Regulation of NF-kappaB inhibitor IkappaBalpha and viral replication by a KSHV microRNA.

Kaposi's sarcoma-associated herpesvirus (KSHV) is causally linked to several acquired immune deficiency syndrome-related malignancies, including Kaposi's sarcoma, primary effusion lymphoma (PEL) and a subset of multicentric Castleman's disease. Control of viral lytic replication is essential for KSHV latency, evasion of the host immune system and induction of tumours. Here, we show that deletion of a 14 microRNA (miRNA) cluster from the KSHV genome significantly enhances viral lytic replication as a result of reduced NF-kappaB activity. The miRNA cluster regulates the NF-kappaB pathway by reducing expression of IkappaBalpha protein, an inhibitor of NF-kappaB complexes. Computational and miRNA seed mutagenesis analyses were used to identify KSHV miR-K1, which directly regulates the IkappaBalpha protein level by targeting the 3'UTR of its transcript.
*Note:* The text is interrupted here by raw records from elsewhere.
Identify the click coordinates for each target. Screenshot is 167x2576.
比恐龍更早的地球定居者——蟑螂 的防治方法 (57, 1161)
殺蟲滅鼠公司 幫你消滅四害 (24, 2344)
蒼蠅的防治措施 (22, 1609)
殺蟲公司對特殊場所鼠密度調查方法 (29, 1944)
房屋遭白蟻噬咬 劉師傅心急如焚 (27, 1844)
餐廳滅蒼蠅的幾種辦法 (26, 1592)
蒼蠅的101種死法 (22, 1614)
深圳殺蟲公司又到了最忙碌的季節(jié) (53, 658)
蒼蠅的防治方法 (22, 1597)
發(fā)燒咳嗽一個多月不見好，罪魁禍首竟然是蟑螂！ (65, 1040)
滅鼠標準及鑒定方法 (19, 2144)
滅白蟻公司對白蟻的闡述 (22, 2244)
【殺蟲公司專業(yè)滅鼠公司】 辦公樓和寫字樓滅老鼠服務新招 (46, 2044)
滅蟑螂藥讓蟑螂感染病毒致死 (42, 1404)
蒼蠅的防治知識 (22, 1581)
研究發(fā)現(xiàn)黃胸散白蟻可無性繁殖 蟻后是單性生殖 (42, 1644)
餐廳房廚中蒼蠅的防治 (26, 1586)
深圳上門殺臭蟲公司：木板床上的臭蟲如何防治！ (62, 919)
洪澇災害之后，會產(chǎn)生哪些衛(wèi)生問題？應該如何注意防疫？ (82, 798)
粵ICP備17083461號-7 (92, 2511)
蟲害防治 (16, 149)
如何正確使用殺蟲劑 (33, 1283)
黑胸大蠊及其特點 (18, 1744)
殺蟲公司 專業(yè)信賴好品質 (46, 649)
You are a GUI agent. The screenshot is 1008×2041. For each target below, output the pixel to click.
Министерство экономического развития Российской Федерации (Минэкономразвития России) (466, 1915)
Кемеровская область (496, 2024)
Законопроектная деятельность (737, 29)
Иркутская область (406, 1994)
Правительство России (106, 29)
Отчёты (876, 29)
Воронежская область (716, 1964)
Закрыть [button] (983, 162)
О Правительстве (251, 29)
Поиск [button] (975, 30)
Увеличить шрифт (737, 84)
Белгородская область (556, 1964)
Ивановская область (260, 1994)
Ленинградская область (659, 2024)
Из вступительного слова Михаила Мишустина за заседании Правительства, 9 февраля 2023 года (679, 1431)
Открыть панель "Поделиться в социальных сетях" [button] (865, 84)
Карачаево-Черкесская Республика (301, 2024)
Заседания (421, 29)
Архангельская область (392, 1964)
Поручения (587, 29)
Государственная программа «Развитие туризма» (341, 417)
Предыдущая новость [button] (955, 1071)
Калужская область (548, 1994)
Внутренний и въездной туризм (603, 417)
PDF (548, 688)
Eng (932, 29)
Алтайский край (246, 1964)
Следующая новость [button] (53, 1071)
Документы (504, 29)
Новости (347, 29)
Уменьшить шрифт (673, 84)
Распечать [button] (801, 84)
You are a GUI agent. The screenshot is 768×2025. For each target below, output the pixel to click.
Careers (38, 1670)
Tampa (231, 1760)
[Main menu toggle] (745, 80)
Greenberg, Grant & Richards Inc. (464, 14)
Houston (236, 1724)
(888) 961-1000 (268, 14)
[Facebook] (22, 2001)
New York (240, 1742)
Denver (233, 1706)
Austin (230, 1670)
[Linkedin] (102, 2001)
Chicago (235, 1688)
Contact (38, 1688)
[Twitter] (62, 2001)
Expression of miR-K1 is sufficient to rescue NF-kappaB activity and inhibit viral lytic replication, whereas inhibition of miR-K1 in KSHV-infected PEL cells has the opposite effect. Thus, KSHV encodes an miRNA to control viral replication by activating the NF-kappaB pathway. These results demonstrate an important role for KSHV miRNAs in regulating viral latency and lytic replication by manipulating the host survival pathway.